■ EXERCISE ■
Count the lines in the data below that contain the string "green", matching case exactly, and reply with only that number.

### ENTRIES SHOWN ###

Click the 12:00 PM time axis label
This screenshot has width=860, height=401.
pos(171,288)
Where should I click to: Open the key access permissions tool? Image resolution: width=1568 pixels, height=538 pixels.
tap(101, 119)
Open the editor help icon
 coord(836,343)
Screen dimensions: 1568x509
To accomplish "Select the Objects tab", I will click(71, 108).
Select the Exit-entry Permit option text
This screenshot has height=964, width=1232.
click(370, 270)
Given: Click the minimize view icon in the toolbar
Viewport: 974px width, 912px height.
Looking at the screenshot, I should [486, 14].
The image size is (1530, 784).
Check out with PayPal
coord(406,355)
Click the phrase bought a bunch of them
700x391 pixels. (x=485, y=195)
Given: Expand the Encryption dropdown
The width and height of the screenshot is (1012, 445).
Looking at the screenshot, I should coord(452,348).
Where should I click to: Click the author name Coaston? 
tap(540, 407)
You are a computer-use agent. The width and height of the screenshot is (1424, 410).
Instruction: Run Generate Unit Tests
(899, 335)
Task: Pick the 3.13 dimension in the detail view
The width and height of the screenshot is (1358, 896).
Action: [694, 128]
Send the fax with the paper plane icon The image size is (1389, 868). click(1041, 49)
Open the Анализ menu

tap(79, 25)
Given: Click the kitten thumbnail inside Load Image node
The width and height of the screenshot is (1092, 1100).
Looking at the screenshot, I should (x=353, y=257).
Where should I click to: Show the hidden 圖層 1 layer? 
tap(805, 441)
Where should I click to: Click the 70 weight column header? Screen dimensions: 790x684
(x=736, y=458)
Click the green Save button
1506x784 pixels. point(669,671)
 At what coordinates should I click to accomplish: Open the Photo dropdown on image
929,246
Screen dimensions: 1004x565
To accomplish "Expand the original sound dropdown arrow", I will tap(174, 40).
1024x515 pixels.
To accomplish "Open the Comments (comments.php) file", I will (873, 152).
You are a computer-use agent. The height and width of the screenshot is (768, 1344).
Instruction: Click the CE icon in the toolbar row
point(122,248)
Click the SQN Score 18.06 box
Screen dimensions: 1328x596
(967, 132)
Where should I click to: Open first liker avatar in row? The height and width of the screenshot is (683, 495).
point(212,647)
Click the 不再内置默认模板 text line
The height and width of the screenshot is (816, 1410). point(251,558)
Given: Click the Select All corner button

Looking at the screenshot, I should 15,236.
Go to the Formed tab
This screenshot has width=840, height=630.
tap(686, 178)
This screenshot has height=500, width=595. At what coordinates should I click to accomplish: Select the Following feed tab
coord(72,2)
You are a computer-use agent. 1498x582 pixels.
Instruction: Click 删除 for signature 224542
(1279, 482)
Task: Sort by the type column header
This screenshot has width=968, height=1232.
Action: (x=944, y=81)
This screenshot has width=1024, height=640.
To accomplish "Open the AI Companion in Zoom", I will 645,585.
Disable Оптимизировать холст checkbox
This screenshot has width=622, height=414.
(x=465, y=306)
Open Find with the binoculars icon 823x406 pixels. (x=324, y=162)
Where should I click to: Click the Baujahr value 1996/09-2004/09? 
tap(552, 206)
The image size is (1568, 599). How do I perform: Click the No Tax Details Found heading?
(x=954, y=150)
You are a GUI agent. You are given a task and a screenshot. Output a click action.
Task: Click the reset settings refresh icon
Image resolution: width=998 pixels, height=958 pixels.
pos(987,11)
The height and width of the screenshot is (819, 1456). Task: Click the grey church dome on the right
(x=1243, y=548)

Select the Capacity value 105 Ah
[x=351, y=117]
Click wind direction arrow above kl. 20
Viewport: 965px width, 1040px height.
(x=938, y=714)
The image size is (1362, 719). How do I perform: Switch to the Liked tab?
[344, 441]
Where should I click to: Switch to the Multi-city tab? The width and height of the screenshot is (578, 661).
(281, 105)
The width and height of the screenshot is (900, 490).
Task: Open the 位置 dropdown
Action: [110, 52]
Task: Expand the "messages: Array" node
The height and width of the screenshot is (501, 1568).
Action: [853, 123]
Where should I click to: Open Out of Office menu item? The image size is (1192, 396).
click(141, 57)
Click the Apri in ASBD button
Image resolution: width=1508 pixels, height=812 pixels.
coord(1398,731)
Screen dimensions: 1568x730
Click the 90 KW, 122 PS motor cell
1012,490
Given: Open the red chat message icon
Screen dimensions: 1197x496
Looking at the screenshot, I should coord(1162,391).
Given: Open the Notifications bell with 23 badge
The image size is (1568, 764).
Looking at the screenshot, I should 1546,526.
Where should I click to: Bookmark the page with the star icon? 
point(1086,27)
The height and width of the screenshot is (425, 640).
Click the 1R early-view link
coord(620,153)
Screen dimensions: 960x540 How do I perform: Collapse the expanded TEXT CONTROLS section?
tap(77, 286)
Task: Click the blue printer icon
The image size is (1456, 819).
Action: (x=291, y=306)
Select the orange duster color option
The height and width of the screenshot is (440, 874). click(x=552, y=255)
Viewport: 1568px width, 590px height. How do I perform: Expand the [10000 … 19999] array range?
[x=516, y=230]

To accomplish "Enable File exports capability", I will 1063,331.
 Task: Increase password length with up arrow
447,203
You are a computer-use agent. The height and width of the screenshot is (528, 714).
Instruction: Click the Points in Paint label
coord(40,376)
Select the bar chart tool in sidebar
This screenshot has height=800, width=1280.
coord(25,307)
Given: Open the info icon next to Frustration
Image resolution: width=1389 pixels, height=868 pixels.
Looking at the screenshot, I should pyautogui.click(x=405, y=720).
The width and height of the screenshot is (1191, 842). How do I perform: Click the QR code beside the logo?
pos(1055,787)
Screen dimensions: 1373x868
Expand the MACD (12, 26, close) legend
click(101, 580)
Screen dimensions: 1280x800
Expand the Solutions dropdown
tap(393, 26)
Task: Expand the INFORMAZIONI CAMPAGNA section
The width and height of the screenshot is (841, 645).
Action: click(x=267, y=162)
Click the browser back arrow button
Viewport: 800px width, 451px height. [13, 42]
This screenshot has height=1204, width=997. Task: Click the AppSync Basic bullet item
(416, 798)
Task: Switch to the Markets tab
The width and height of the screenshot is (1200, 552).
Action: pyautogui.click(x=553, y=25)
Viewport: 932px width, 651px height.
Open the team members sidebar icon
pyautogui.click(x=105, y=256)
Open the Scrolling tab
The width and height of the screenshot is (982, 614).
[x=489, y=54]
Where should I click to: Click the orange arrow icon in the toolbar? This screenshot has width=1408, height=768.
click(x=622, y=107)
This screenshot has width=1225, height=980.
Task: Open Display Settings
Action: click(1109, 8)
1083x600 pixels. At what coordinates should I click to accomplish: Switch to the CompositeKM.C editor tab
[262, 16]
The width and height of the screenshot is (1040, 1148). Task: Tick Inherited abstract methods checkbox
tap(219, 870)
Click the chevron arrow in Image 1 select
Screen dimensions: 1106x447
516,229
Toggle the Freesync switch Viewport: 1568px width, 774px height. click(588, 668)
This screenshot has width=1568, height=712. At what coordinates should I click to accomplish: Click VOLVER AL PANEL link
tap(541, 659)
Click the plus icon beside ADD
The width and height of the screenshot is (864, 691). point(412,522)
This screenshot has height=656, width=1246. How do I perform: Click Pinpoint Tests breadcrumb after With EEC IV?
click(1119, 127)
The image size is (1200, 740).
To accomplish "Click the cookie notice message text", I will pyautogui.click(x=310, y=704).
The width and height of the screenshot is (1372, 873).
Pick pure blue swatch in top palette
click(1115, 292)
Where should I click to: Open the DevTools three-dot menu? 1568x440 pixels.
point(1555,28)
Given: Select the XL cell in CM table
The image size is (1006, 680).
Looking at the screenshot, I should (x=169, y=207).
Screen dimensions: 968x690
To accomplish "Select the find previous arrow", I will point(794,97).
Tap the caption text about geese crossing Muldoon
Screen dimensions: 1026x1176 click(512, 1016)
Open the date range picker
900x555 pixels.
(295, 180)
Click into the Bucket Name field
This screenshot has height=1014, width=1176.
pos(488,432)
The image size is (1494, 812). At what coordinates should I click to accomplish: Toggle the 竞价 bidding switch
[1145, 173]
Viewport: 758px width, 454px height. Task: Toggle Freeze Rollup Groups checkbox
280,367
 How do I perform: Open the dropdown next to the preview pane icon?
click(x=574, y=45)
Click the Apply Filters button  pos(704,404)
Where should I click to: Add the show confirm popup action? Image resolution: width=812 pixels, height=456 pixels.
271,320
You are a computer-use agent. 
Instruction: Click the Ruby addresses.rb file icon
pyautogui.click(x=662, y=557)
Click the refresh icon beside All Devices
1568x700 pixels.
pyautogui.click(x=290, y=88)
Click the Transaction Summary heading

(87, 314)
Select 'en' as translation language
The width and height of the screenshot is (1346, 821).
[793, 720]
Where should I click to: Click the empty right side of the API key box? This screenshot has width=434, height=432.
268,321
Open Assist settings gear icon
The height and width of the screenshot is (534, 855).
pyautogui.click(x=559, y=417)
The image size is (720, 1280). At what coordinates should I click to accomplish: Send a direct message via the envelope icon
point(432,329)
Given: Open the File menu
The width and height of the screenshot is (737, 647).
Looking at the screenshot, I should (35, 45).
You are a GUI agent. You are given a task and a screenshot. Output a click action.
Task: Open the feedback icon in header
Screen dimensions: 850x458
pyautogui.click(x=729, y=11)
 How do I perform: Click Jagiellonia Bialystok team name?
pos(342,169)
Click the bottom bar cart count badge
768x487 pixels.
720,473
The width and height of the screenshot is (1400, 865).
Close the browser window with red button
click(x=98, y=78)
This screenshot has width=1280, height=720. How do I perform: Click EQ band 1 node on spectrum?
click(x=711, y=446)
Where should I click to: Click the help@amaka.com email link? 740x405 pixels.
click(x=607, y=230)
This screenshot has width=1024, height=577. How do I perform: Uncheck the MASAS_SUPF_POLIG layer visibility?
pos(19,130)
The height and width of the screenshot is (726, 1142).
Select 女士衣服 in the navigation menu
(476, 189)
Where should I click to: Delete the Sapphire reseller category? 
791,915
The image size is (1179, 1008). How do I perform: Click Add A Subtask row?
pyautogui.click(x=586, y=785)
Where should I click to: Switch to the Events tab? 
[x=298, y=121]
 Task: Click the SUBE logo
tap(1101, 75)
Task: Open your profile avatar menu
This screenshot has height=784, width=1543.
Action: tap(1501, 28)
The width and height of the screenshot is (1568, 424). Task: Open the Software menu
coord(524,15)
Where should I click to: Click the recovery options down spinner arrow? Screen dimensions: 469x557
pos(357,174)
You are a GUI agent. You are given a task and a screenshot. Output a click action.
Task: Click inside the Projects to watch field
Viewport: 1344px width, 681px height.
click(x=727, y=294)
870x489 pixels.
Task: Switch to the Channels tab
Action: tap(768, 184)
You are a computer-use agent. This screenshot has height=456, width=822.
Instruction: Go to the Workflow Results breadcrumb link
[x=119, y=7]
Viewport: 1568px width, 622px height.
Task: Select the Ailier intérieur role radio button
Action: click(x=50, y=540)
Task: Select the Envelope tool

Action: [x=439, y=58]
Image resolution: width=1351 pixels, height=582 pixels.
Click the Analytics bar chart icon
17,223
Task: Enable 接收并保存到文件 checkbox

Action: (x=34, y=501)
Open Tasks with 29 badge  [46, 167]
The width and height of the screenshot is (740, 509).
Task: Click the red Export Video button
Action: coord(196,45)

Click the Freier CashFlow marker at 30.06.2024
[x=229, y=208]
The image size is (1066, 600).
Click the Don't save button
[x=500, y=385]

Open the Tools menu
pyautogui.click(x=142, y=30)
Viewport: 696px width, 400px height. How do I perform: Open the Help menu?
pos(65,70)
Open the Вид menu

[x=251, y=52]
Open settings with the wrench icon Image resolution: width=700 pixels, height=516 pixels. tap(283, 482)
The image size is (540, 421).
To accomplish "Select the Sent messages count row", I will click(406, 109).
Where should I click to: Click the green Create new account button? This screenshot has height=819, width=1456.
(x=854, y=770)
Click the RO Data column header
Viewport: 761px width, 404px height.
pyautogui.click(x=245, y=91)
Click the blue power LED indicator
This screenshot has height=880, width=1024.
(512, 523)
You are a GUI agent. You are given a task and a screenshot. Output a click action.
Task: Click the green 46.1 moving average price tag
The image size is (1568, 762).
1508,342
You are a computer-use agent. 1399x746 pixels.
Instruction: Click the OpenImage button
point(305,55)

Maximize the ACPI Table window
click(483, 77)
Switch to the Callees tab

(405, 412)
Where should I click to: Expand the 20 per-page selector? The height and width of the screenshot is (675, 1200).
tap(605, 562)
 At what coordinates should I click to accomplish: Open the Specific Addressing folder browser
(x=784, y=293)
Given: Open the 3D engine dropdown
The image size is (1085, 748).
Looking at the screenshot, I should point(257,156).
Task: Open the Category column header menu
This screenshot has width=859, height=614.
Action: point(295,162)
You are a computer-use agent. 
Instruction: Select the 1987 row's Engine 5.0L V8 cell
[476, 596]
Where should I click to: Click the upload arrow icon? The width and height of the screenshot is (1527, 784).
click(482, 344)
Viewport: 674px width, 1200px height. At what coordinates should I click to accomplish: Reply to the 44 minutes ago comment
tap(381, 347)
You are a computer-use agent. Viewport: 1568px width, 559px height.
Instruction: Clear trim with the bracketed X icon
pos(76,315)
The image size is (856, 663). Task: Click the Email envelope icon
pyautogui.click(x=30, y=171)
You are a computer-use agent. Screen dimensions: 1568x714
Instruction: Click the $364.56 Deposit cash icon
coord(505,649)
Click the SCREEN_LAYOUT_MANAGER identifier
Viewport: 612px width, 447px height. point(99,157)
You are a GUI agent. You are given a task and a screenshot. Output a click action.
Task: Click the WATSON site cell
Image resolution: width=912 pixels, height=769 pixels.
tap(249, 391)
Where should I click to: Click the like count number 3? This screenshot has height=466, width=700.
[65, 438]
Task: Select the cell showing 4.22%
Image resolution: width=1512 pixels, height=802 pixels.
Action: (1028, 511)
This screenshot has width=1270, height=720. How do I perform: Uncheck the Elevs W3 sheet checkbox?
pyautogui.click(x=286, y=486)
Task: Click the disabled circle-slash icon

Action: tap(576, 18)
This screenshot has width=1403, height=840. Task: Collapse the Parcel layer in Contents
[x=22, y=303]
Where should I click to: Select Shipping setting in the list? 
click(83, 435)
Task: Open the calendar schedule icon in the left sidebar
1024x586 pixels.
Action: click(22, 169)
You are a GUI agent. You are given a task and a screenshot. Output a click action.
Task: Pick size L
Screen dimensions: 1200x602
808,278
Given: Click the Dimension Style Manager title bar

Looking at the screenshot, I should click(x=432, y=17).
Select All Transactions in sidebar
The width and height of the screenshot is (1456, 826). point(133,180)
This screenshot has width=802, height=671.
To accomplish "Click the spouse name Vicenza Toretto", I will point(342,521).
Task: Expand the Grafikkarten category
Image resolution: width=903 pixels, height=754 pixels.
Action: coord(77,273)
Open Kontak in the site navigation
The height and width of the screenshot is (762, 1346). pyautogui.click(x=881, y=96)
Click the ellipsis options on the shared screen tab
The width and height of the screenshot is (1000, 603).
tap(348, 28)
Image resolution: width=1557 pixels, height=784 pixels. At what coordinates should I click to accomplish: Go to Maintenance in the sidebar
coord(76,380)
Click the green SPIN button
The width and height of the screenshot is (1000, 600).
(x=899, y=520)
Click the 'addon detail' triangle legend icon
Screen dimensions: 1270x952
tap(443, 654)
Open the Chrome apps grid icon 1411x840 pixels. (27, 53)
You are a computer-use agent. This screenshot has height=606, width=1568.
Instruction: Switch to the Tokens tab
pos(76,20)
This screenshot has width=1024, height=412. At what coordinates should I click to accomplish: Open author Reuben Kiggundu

###

■ RESPONSE TO THIS EXERCISE ■
4